What is expected - Rewrite the lines between the one holding "You are a GUI" and the one holding "The image size is (849, 1200).", inclusive, swapping "like-count" for "reply-count" and changing nothing else. Give back only those lines.

── Task inputs ──

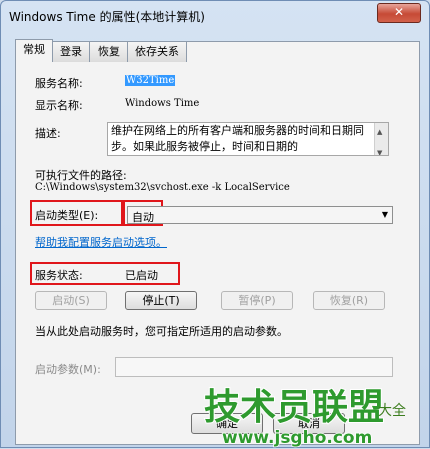 The image size is (430, 449). What do you see at coordinates (161, 300) in the screenshot?
I see `stop-button: 停止(T)` at bounding box center [161, 300].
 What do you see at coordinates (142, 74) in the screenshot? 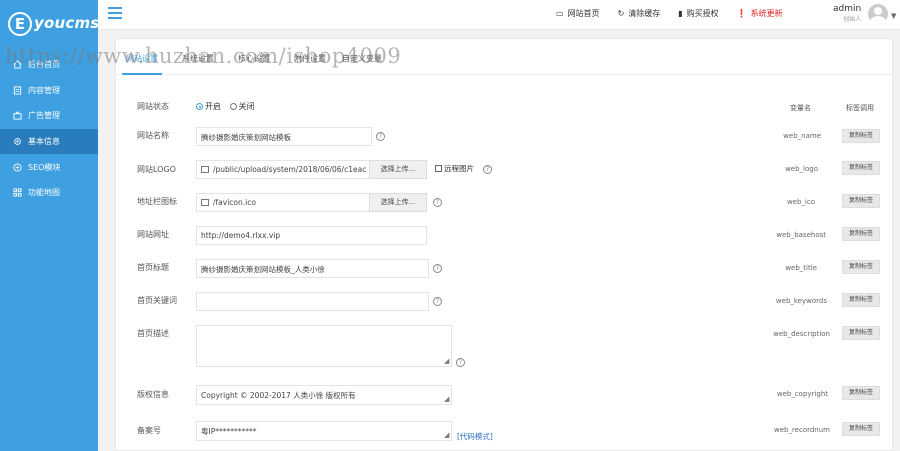
I see `active-tab-indicator` at bounding box center [142, 74].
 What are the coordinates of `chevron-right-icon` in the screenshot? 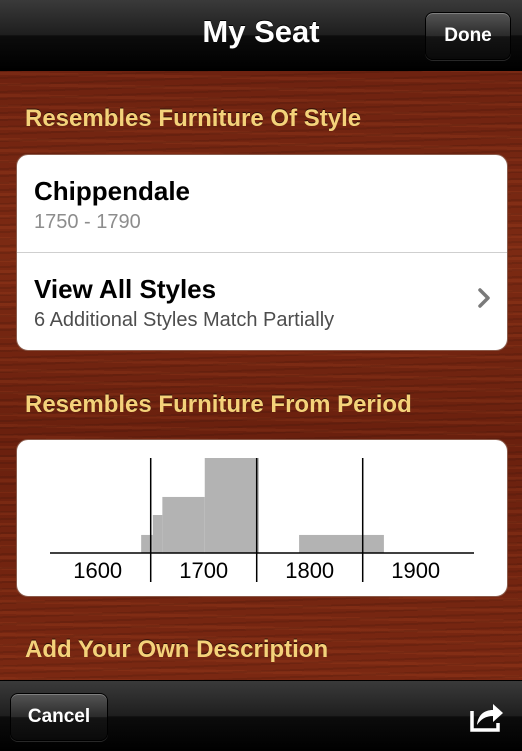 It's located at (484, 298).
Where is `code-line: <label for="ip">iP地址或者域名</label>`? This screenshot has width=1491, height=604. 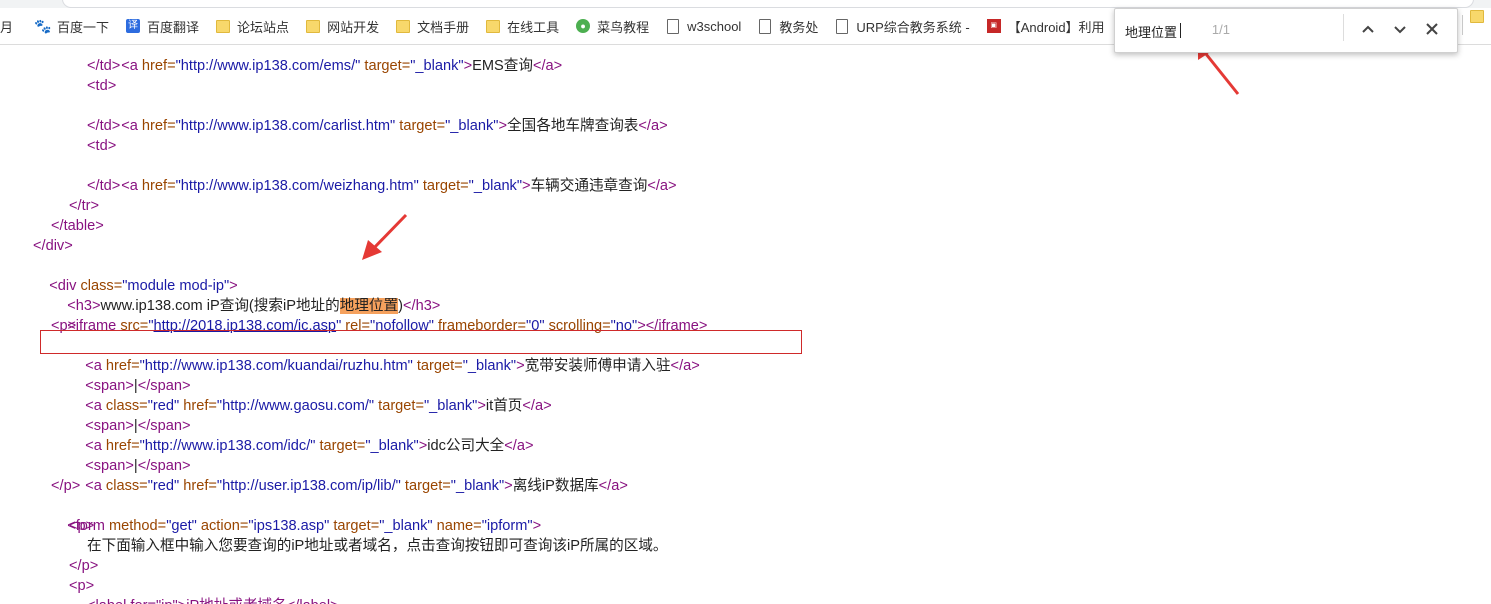
code-line: <label for="ip">iP地址或者域名</label> is located at coordinates (213, 600).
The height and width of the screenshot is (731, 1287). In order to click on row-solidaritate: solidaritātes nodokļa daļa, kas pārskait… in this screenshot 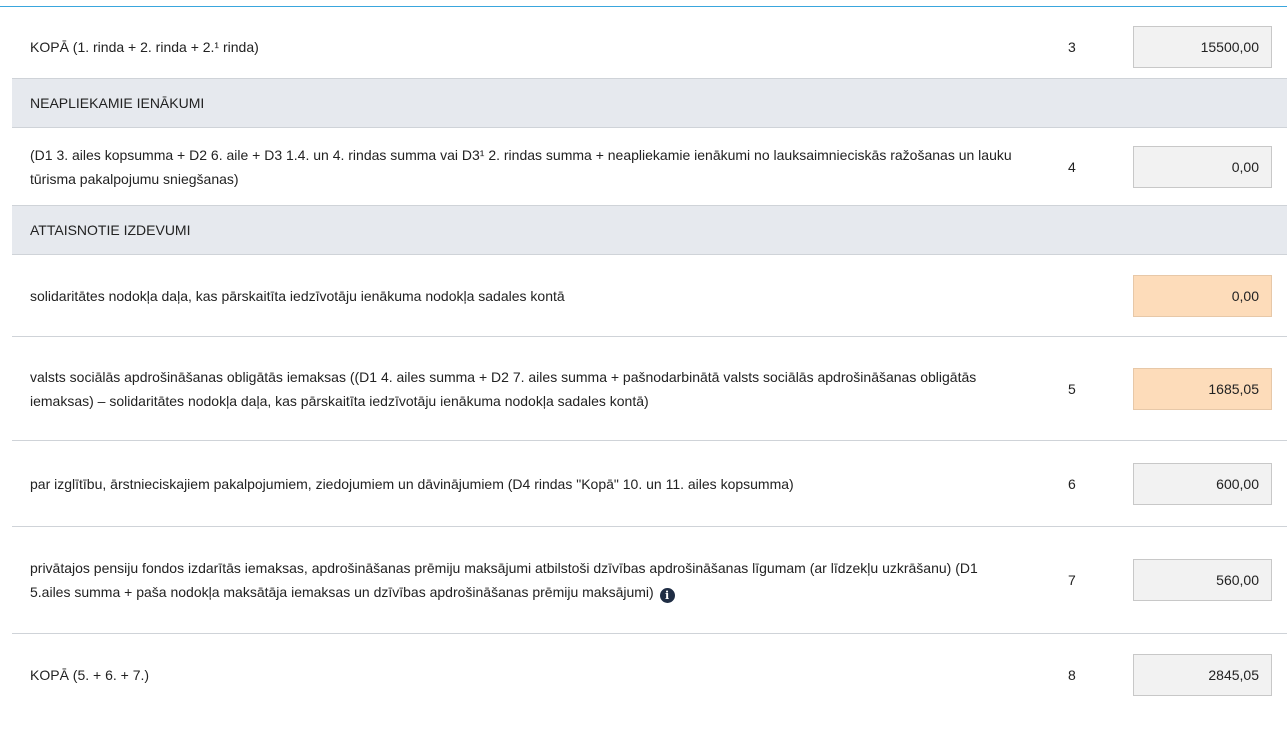, I will do `click(650, 296)`.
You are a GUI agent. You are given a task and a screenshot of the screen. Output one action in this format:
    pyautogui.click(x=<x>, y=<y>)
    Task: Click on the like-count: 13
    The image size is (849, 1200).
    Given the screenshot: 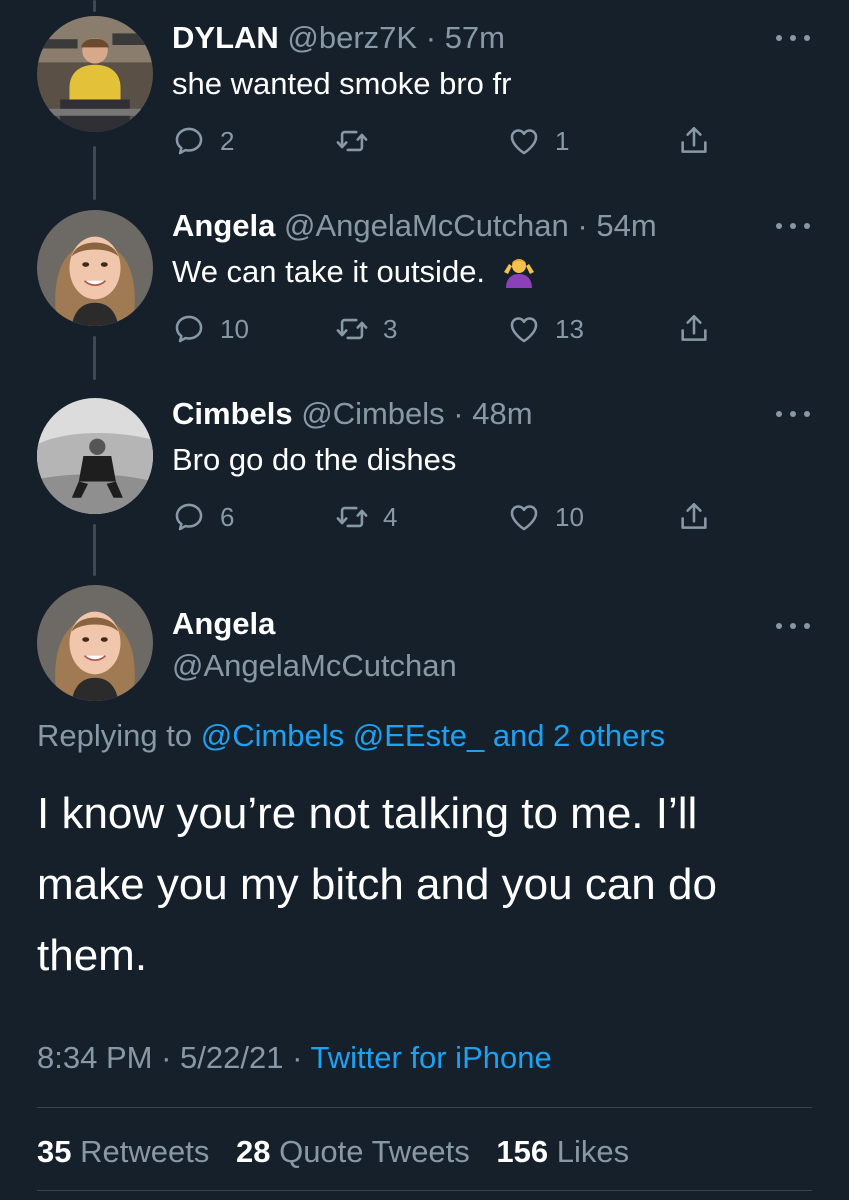 What is the action you would take?
    pyautogui.click(x=570, y=328)
    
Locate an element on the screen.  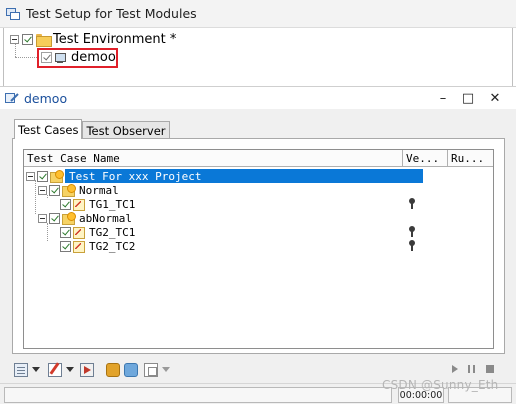
tree-row: TG2_TC1 is located at coordinates (98, 232).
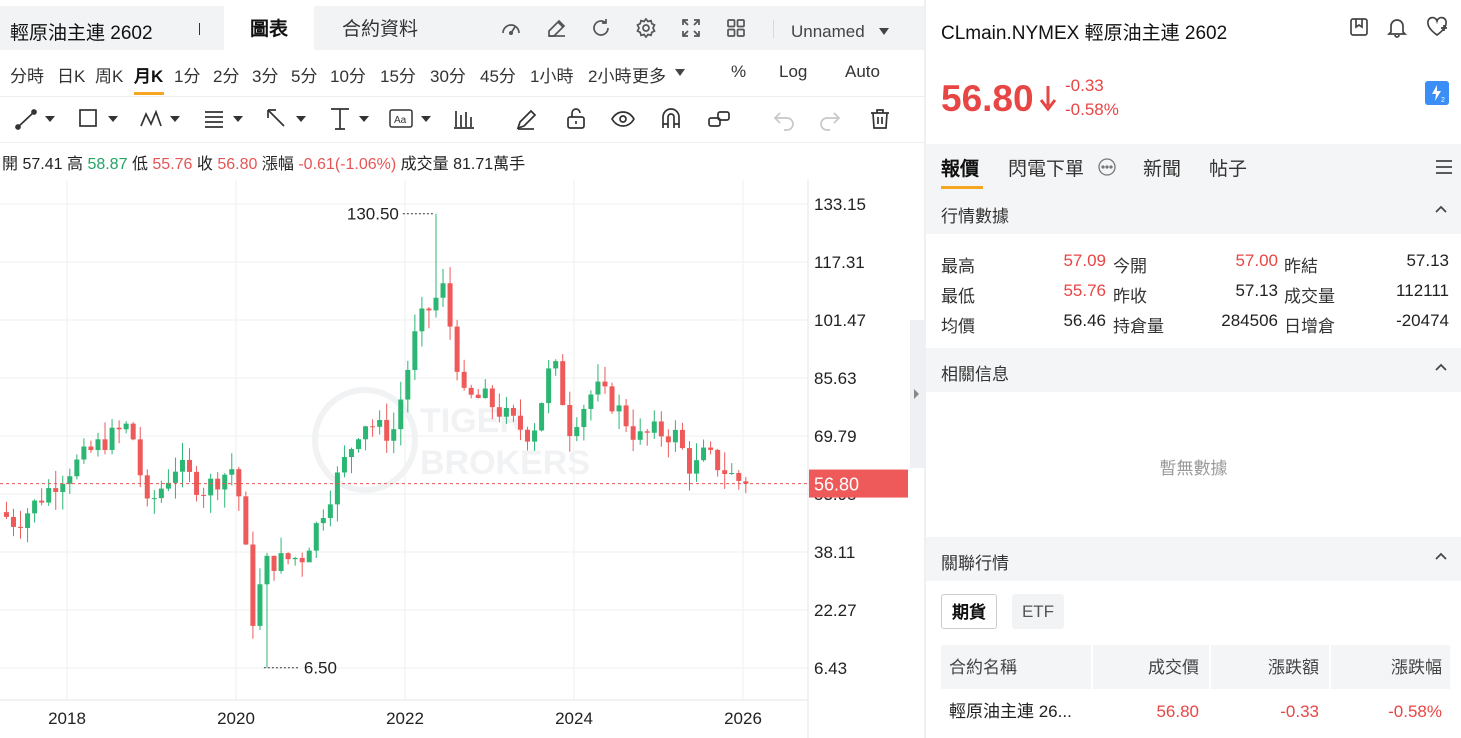 The image size is (1461, 738). What do you see at coordinates (348, 74) in the screenshot?
I see `period-10min: 10分` at bounding box center [348, 74].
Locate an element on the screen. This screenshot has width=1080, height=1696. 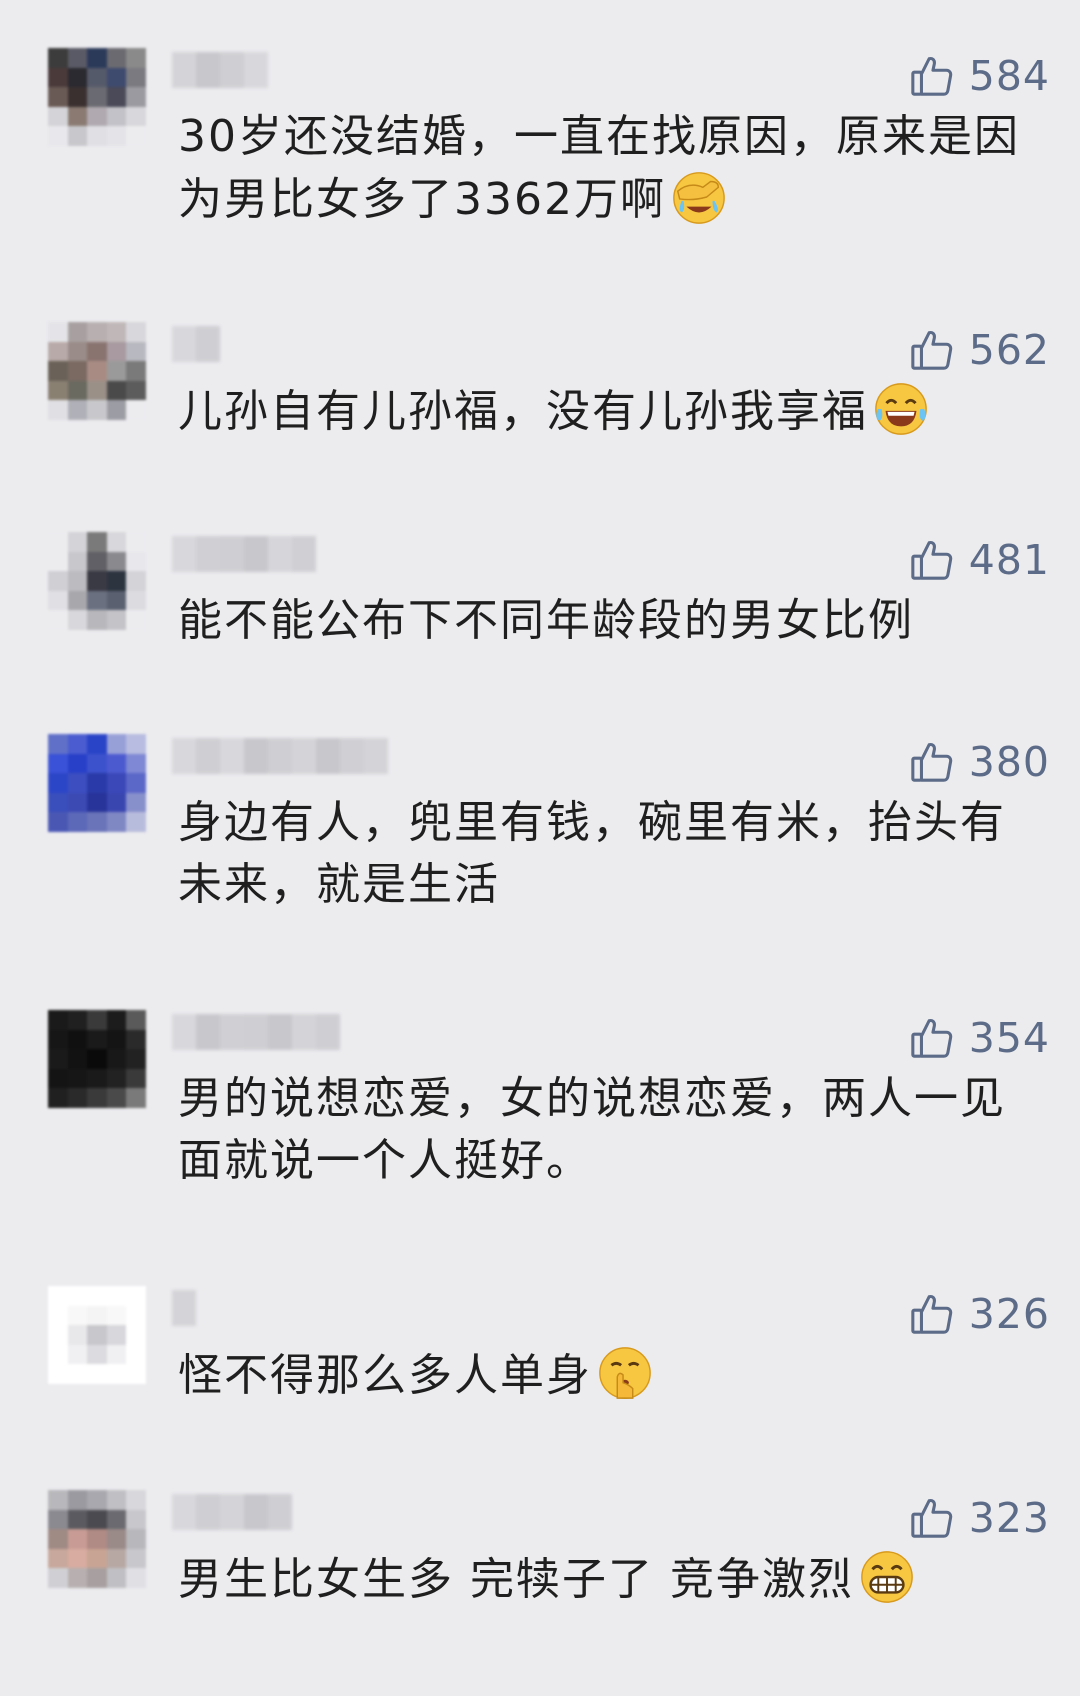
shushing-face-emoji is located at coordinates (625, 1373).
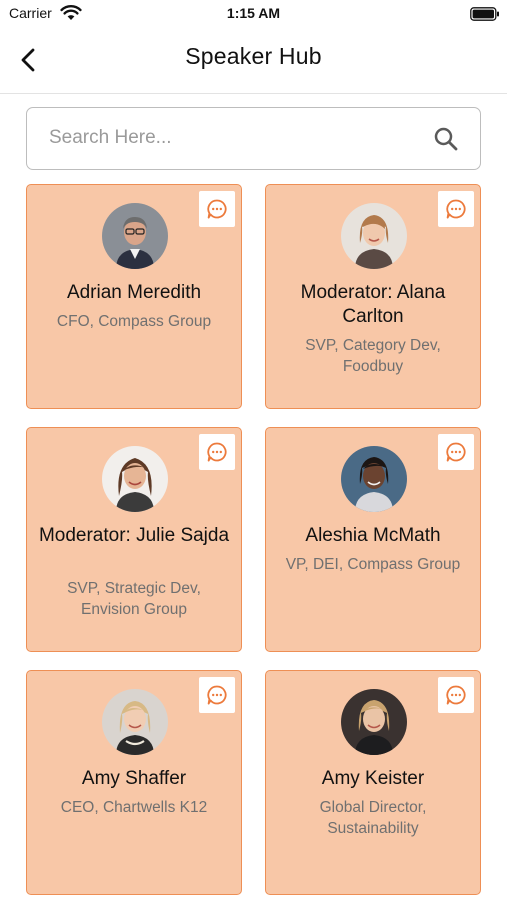  Describe the element at coordinates (373, 564) in the screenshot. I see `speaker-title: VP, DEI, Compass Group` at that location.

───

Solved problem -
You are a GUI agent. You are given a task and a screenshot of the screen. Output one action in this format:
    pyautogui.click(x=<x>, y=<y>)
    Task: Click on the reply-count: 13
    The image size is (849, 1200).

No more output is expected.